Lam Bui


 Leaving a good job to come back to school was a tough decision for me. 

Why did you choose the McCourt School?

I was working for 9 years as a managing editor for a national daily newspaper in Vietnam before going to Georgetown University. When I was looking for an appropriate public policy program, an American close friend advised me to choose GU’s program. I was happy that I did so.

There are a lot of factors that make Georgetown a great place to study policy issues. First, the McCourt School offers a top-ranked policy program with strong quantitative emphasis and analytical skills that are essential for a public policy professional. Second, there is a mixture of academics and practitioners with a lot of faculty currently working in policy and politics that might provide you with the most updated practical training on policy and political issues. Last but not least, the school’s location in Washington DC is ideal to build up network with policy-making agents.

How has your experience at the McCourt School been so far?

Leaving a good job to come back to school was a tough decision for me. However, after going through one year at GU, I feel confident that I made a right choice. I have learnt new skills that I always aspire to do. The core curriculum offers two economic courses – microeconomics and public finance that give me key concepts and theories to analyze economic-related issues.

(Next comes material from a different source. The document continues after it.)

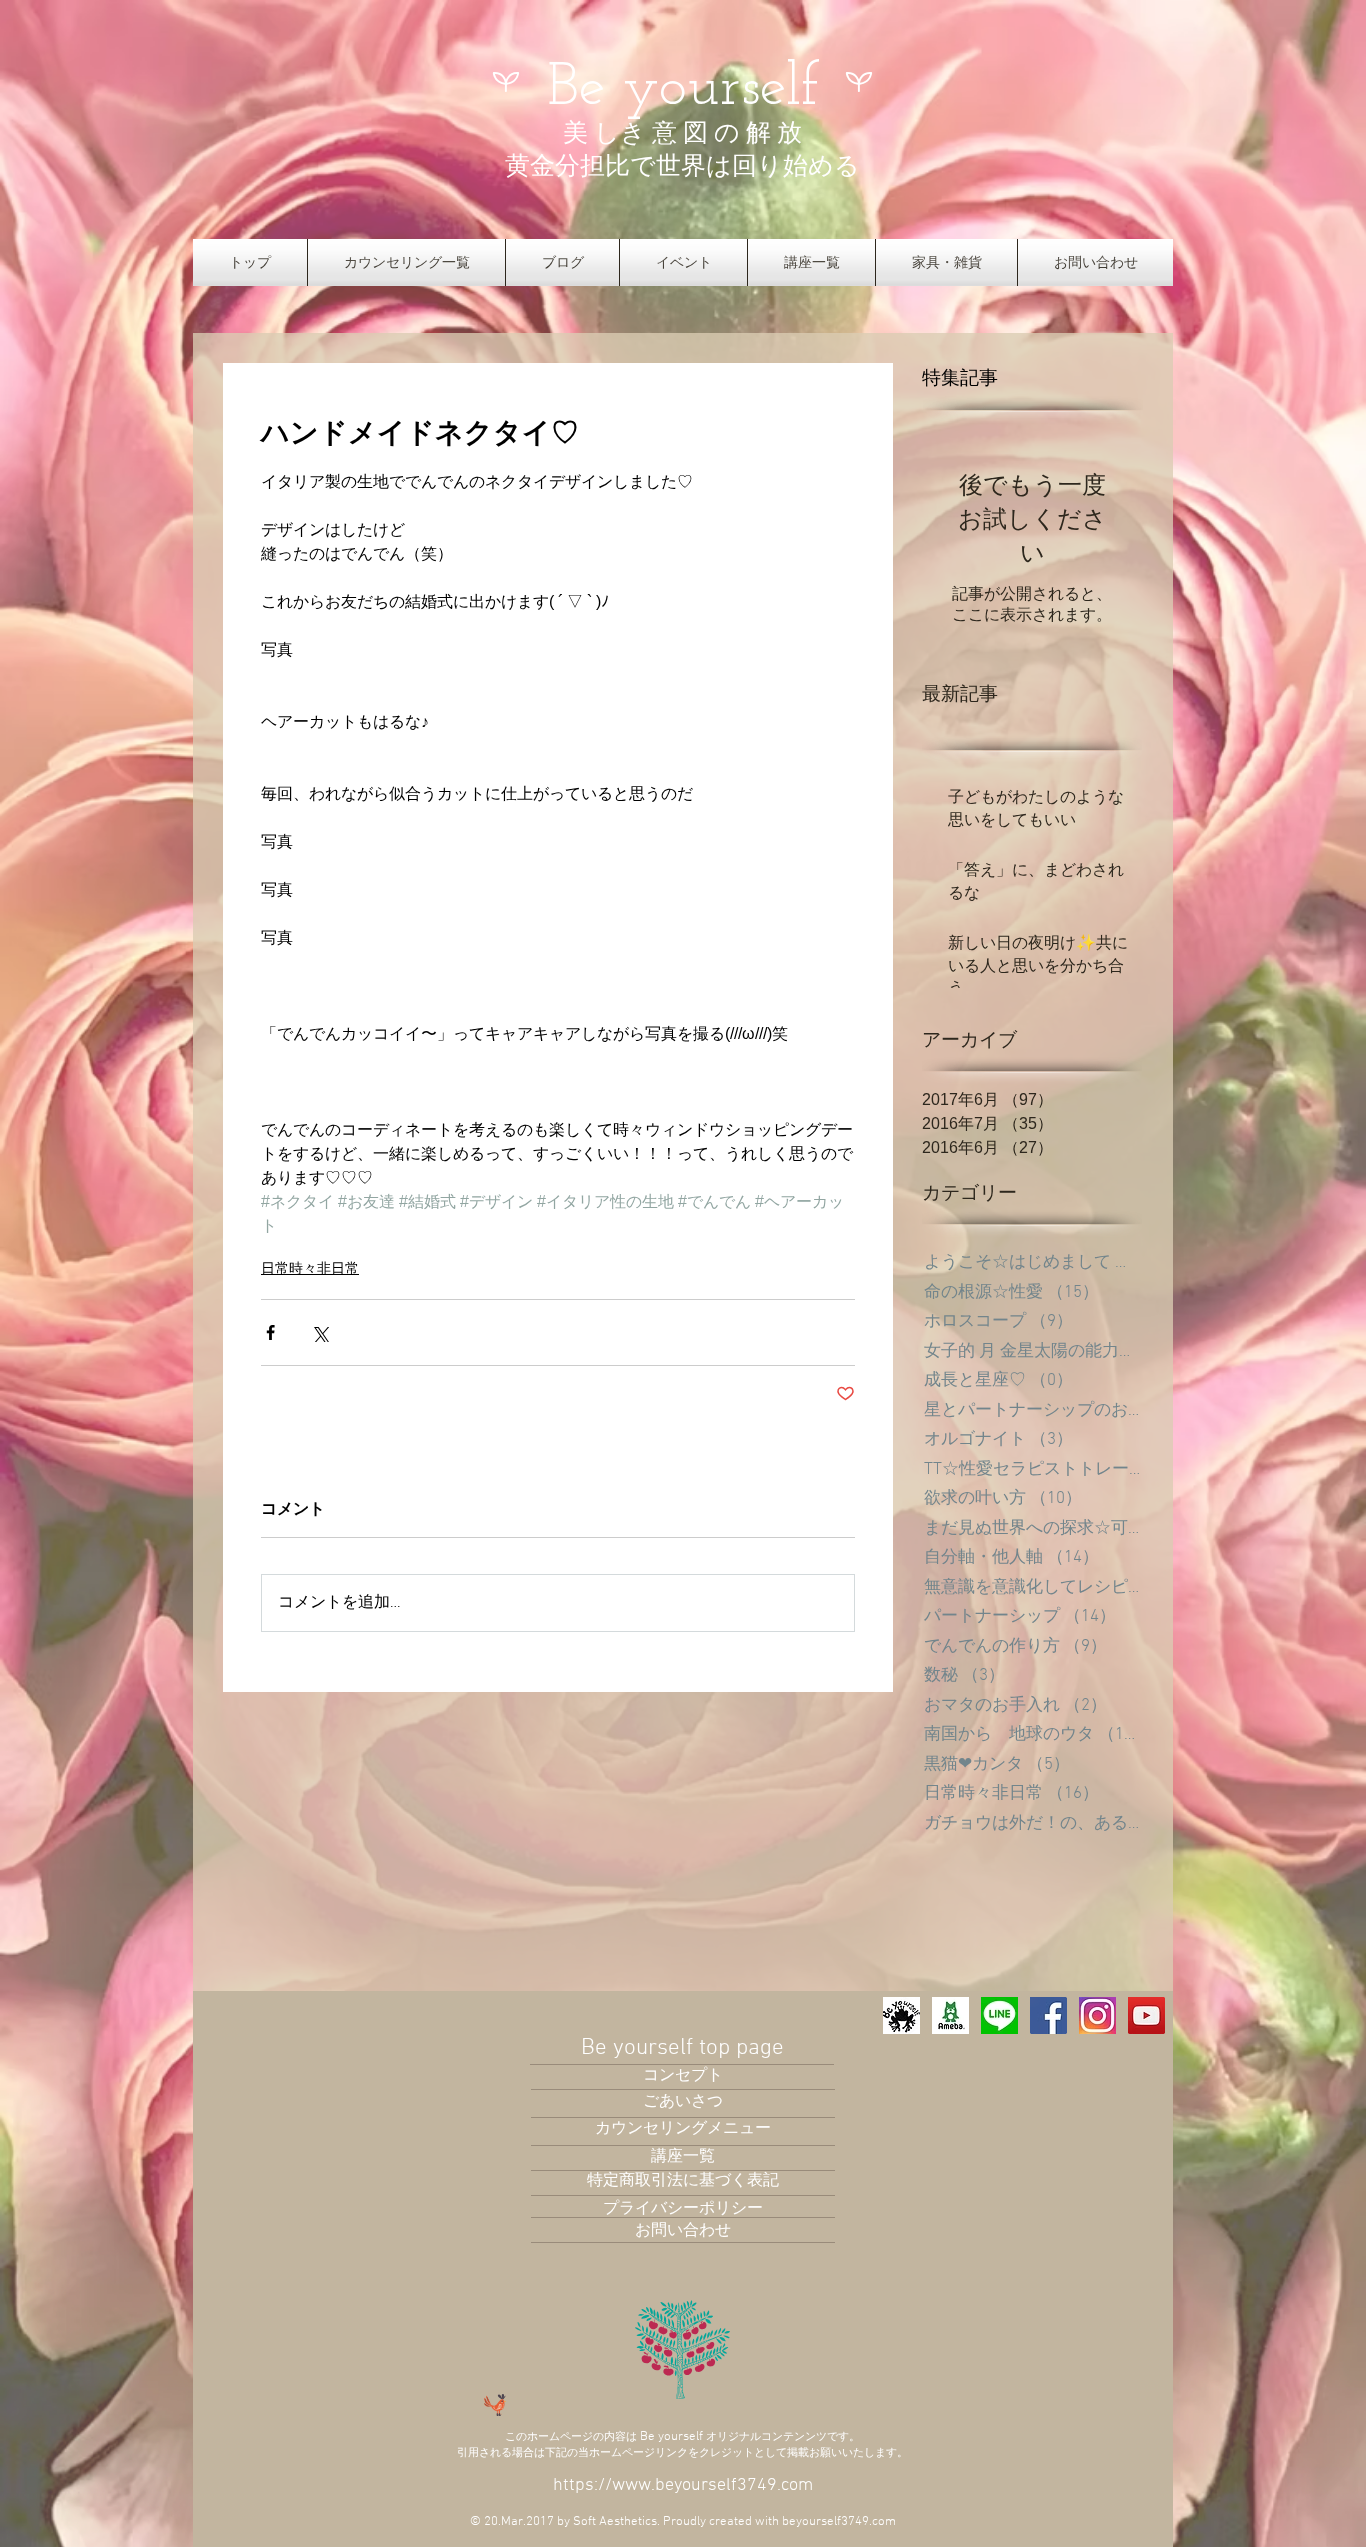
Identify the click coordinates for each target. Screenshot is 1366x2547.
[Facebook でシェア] (270, 1332)
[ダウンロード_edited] (1097, 2015)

Meanwhile, three subsequent statistical courses helped me build up a strong foundation of quantitative analytical skills that would be important to my professional betterment.

Another thing I love about the program is that it does not narrowly focus on US-policy making but offers a variety of perspectives in a comparatively global setting. I feel like my academic experience at GU has opened up ways of critical but constructive thinking about the world.

Apart from academics, the school has a strong cohort and emphasizes collaborative learning. I have learned an incredible amount from my fellow students and their diversified experiences.

Have you taken advantage of the McCourt School’s DC location? If so, how?

I am interested in international development policy, so I found the school location in DC a perfect place to engage in international development issues where the most important think tanks, multilateral organizations and government agencies are located. I have met a lot of people who are working in my field of interest. They have always been very willingly to share their vision and experience with me as a GU student. They gave me insightful perspectives about the contemporary development world. I have also tried to enjoy DC socially – there are a lot of museums, performances, historical locations and outdoor activities. I did really enjoy my time in DC.

What do you hope to do with your McCourt School degree?

I deeply believe that a well-defined, evidence-based policy would make a difference. I would come back to my home country and bring new skills and insights I have accumulated during my study at Georgetown to contribute to the policy discourse. As a policy analyst and political journalist, I would try to engage the voices from different walks of our society into the policy deliberation so as to make the policy-making process more transparent, efficient and equitable. I also love to get involved in higher education, inspiring the young generations to think critically and innovatively.

What would you say about the McCourt School to a prospective student?

The first year might be tough for any student, particularly if you do not have a relatively strong foundation of mathematical skills. Coursework is challenging. Professors are demanding but very accessible and helpful. If you take advantage of their incredible knowledge and experience, you will be fine. Try to think critically about the connection between concepts and practices, prepare for a broad range of subjects influenced by public policy, you would get a lot out of two years at the McCourt School.